Early evidence of light rail transit (LRT) lines in this region is consistent with Cortright’s findings. The University of Minnesota’s Center for Transportation Studies released preliminary results of a second-phase study of property appreciation near the Hiawatha LRT Line in Minneapolis.  The process, using residential sale data, has found positive impacts of roughly 25% on single- and multi-family housing located near station areas. Candidly, the Hiawatha Line has been a success in terms of ridership but isn’t particularly effective in stitching neighborhoods together with downtown. If effects are favorable here, they will be so for coming lines that connect Saint Paul and Minneapolis, and Minneapolis’ downtown to its south side and suburbs beyond.

It’s not just residential property values that are influenced by accessibility. Analyses undertaken for the Urban Land Institute and the National Association of Realtors found a 23% premium in California’s Santa Clara County land values within ¼ mile of light rail transit stops.  Another study of the San Diego LRT system found land value premiums as high as 72-91% for commercial land located near station areas on particular lines; the same study found that commercial land on other lines was discounted by the presence of the LRT stations. A 2007 study of the dense network of Dutch rail stations concluded that commercial property within ¼ mile of a rail station exhibited a land-value premium of over 12%.

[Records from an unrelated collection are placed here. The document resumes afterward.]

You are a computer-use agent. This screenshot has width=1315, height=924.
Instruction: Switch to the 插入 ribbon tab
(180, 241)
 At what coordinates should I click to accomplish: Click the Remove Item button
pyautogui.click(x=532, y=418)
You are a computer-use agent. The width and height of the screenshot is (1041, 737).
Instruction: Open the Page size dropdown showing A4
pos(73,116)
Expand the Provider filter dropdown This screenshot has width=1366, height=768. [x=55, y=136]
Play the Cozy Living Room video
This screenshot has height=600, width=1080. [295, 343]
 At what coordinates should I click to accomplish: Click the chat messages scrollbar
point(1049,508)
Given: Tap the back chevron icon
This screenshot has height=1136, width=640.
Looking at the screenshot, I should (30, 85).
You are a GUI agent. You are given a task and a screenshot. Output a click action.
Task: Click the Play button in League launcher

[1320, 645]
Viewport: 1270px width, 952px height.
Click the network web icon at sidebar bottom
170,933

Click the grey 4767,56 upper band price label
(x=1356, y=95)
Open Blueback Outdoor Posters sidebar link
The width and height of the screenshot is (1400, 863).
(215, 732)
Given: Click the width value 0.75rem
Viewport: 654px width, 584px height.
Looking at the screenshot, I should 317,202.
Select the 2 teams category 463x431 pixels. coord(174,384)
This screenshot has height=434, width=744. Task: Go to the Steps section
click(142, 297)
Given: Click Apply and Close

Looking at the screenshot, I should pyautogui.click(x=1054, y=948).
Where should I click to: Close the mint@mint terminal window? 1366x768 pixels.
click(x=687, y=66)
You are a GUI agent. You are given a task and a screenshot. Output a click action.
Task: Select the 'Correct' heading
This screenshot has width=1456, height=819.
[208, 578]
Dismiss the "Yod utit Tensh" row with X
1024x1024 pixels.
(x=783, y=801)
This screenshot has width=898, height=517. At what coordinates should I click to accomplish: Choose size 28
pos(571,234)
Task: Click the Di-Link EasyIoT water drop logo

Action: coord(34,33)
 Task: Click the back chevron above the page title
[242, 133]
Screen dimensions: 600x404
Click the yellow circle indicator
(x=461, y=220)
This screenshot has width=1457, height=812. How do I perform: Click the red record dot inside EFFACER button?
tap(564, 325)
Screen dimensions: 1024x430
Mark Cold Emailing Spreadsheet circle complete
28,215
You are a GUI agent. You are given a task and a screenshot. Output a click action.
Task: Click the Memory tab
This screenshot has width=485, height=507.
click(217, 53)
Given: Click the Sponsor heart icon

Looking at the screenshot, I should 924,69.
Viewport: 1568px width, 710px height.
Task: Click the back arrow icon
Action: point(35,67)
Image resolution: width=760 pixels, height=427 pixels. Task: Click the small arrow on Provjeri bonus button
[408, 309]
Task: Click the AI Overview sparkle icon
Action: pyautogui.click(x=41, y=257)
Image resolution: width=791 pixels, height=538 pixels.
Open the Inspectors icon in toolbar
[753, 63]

Recently, Donjek was hired by a client in the Southeast U.S. to explore national models for financing development adjacent to LRT investments. We focused on multiple tools used to great effect nationally:

  • Transportation Development/Improvement Districts (TDDs, TIDs)
  • Special Assessment Districts (SADs)
  • Tax Increment Financing (TIF) / Project Development Financing Districts
  • Tax Abatement 
  • Joint Development 
  • Transportation Utility Fees (TUFs) 
  • Air Rights, Grants and Loans

Each region is distinct in its history, its disposition about public/private partnerships, its attitudes toward transit, and how high-impact regional decisions are formulated and implemented. These tools are applicable in degrees depending on these and other factors.

LRT and fixed-rail transit infrastructure doesn’t belong everywhere. And as the Federal Transit Administration has made clear in the last week, the federal government doesn’t intend to build systems that can’t be supported by ridership in the long term. 

One key element to making transit work – for the environmental and fiscal health of the country and its communities – is concentrating development and redevelopment potential where it will be most accessible. These public finance tools can be part of that equation.